L’entreprise avait pourtant le vent dans les voiles avec le développement d’une technologie pour recycler des résidus polluants des alumineries.
«L’industrie mondiale de l’aluminium a un fléau qui s’appelle les brasques. C’est une matière résiduelle dangereuse et l’industrie cherche une solution pour éviter de les enfouir. Nous, on l’a, et c’est une percée technologique de classe mondiale […] C’est une revalorisation complète. On ne génère aucun déchet», explique le vice-président d’Oriens, Gilbert Guérette. Et il n’est pas le seul à y croire: √ La technologie a obtenu, du ministère de l’Environnement, un prestigieux prix Phénix, secteur innovation.

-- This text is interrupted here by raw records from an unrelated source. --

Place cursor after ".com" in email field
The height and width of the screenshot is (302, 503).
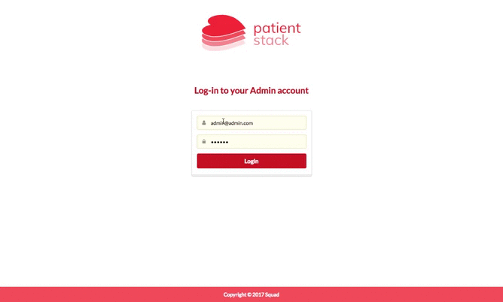[x=254, y=123]
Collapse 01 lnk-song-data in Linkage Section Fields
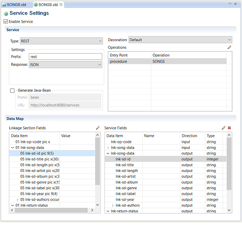This screenshot has height=251, width=242. pyautogui.click(x=13, y=148)
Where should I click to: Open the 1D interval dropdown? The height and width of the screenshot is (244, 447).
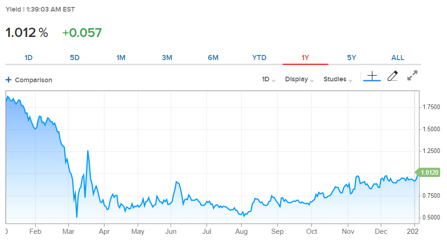[268, 79]
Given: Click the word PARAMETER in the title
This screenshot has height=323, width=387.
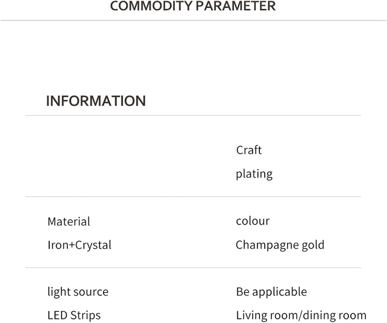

√ D’importantes alumineries du Québec ont manifesté leur intérêt, dont une qui avait une entente commerciale
√ Investissement Québec a consenti un prêt sans intérêt de 1,4 M$ et le gouvernement fédéral a prêté 875000$. Au total, 12M$ ont été investis, en incluant les fonds privés.
BUREAUCRATIE EN FOLIE
L’usine a donc commencé ses activités en avril 2015.
Mais en décembre de la même année, «à la grande surprise» d’Oriens, des fonctionnaires du ministère de l’Environnement, au Centredu-Québec, ont «requis» au gouvernement de cesser de verser les aides financières promises à l’entreprise, allègue Oriens.
Le ministère leur a transmis une série d’avis de non-conformité, notamment quant à un entreposage déficient, des constructions et des équipements inadéquats.
Oriens suggère que les conditions exigées ne sont pas celles qui doivent s’appliquer pour leur technologie. Elle tente néanmoins de se conformer par une demande de modification et de renouvellement du permis pour ses activités auprès du ministère, en février.
Le ministère de l’Environnement a alors eu besoin de près de 250 jours pour prendre une position officielle sur la poursuite des activités de l’entreprise.
Le ministère devait pourtant s’engager à délivrer une réponse «dans les 75 jours». Entre-temps, Oriens a dû mettre à pied ses 27 employés et a cessé ses opérations.
Avis juridique et technique en main, Oriens «a démontré que la grande majorité des non-conformités soulevées sont non fondées […] et outrepassent sévèrement les normes en vigueur», mais le ministère «n’a jamais donné suite», soutient l’entreprise, soulignant qu’à au mois cinq reprises, le ministère n’a pas répondu à leurs communications.
C’est trois jours avant l’échéance de son permis, en juillet, qu’Oriens a appris que sa demande ne pouvait pas être traitée dans les délais et que ses activités devaient être suspendues. Et ce n’est que ce mois-ci que l’entreprise a reçu une réponse finale pour refuser l’octroi d’un nouveau permis.
L’entreprise soupçonne le ministère d’avoir répondu tardivement pour s’assurer qu’elle ne soit jamais en mesure d’obtenir son nouveau permis. La saga se poursuit. L’entreprise a décidé de contester devant le tribunal.